• [What the task requires] Count the lines in the items below that contain the string "Where", treating uppercase and lowercase as different, and give only the number.

[Stored records]
--------------------------------

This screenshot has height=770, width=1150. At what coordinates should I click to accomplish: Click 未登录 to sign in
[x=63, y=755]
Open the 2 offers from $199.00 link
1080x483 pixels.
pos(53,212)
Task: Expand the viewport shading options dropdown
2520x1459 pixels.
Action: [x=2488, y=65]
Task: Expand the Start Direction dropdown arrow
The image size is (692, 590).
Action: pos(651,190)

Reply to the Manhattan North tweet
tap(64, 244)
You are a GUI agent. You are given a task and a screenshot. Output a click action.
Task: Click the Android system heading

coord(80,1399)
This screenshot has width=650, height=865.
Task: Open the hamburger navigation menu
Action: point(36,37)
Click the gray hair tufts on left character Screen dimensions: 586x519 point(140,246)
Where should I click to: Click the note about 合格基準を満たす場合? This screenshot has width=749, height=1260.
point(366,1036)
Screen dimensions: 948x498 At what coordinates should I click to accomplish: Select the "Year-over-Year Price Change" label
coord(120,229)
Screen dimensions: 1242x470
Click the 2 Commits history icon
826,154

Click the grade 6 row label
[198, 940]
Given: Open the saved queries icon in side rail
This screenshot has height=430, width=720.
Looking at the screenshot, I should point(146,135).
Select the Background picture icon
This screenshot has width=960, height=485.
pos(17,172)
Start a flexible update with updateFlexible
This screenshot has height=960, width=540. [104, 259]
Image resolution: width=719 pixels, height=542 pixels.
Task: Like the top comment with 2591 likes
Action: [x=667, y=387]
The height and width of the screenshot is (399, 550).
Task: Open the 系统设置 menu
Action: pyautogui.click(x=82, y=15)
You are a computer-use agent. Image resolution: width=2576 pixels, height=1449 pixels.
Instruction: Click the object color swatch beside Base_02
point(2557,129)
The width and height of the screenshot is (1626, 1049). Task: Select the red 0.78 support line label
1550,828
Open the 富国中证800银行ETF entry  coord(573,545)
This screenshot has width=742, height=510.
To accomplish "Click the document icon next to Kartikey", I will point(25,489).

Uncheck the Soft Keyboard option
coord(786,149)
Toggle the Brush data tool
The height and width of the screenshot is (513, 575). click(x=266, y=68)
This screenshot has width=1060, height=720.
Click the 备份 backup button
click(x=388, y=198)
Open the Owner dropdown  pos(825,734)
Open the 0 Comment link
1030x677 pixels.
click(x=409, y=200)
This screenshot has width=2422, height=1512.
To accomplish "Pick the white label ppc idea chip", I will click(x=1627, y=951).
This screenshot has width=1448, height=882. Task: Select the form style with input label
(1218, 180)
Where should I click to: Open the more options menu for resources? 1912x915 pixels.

--------------------------------

• [Final answer] 2